Wendell Wilkins, of Ridgeville, South Carolina, was serving a 12-year sentence for attempted armed robbery when he pleaded guilty to involvement in a cyber-scam to blackmail military members. 

Prosecutors alleged 32-year-old Wilkins posed as young women and joined dating sites using smartphones smuggled into the correctional facility. He then allegedly contacted members of the US military, sending them sexually explicit images of young women that he had obtained from the internet.  

Wilkins is accused of tricking the military members into sharing personal information and nude photographs of themselves with him by making them believe that they were communicating with a woman. 

As part of the scam, Wilkins, and other SCDC inmates under his direction, then allegedly contacted each military member, purporting to be the father of the young woman with whom the member believed that they had been communicating.  

The scammers then told the military members that the women they had been exchanging sexually explicit images with were underage and that, as a result, they were now in possession of Child Sexual Abuse Material (CSAM). 

Posing as the fake women's fake fathers, the scammers threatened to have the military members arrested or dishonorably discharged unless they paid money, said prosecutors.

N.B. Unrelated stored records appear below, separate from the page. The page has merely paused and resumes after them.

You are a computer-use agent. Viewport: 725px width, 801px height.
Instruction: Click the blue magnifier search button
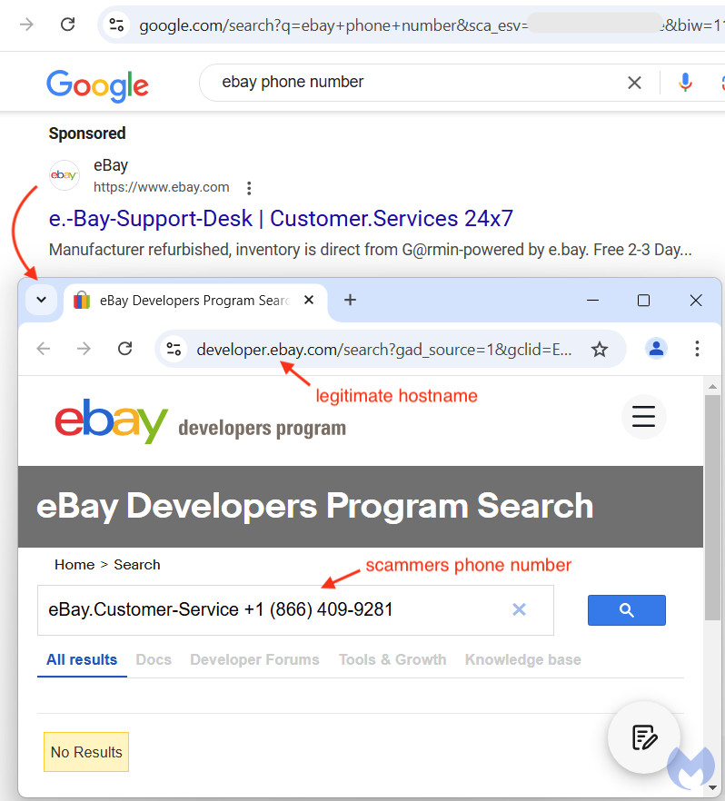(626, 610)
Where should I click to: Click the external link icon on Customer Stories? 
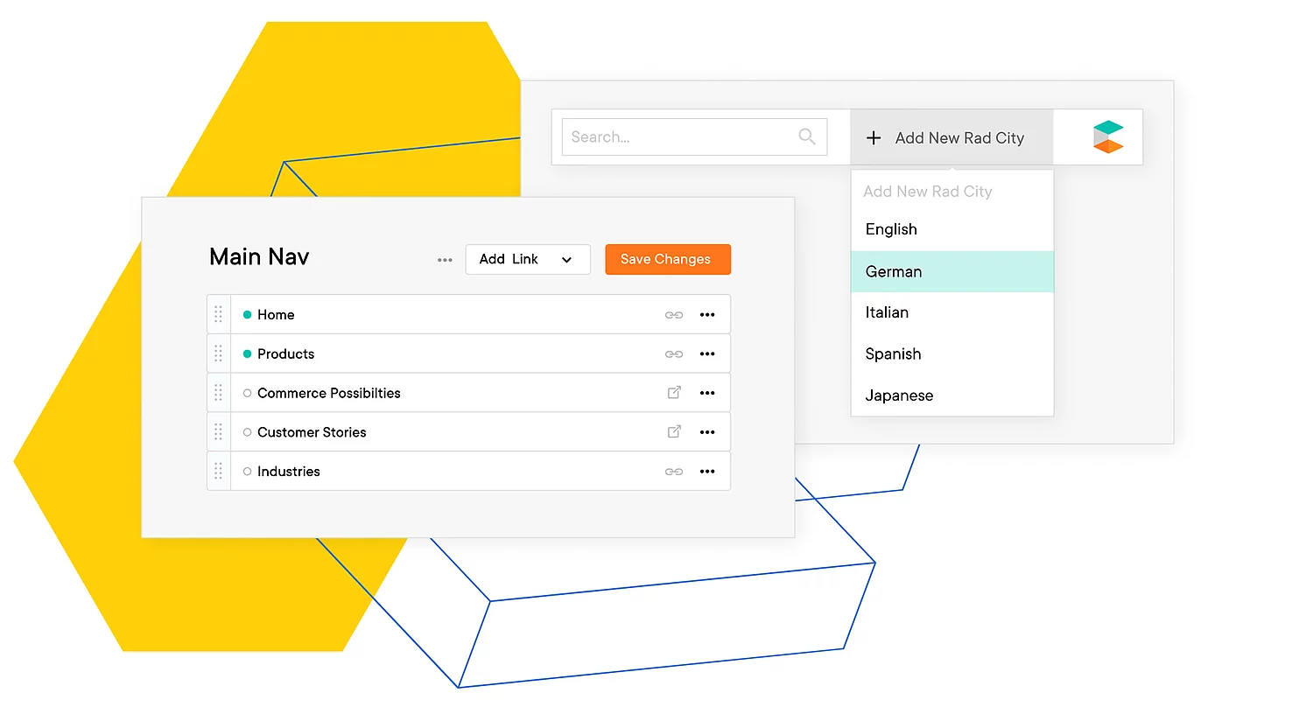coord(674,431)
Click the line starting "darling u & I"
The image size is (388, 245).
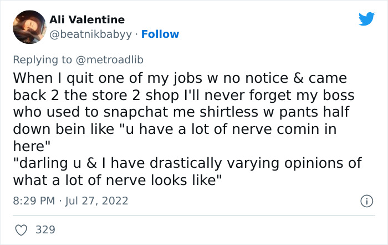click(x=187, y=163)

“In total, more than 300 military members throughout the United States were victims of the scheme, and the amount of loss exceeded $350,000," said Acting US Attorney Rhett DeHart. "Several military members committed suicide after falling victim to this extortion scheme.”

Wilkins pleaded guilty to money laundering for his role in the scheme and was sentenced to 66 months in federal prison and 36 months of supervised release to be served after he completes his current 12-year state prison sentence. 

“This is another example of how dangerous it is for inmates to have illegal cell phones,” said South Carolina Department of Corrections director Bryan Stirling.

“States need the ability to jam cell phone signals inside prisons so we can keep inmates from continuing their illegal activities.”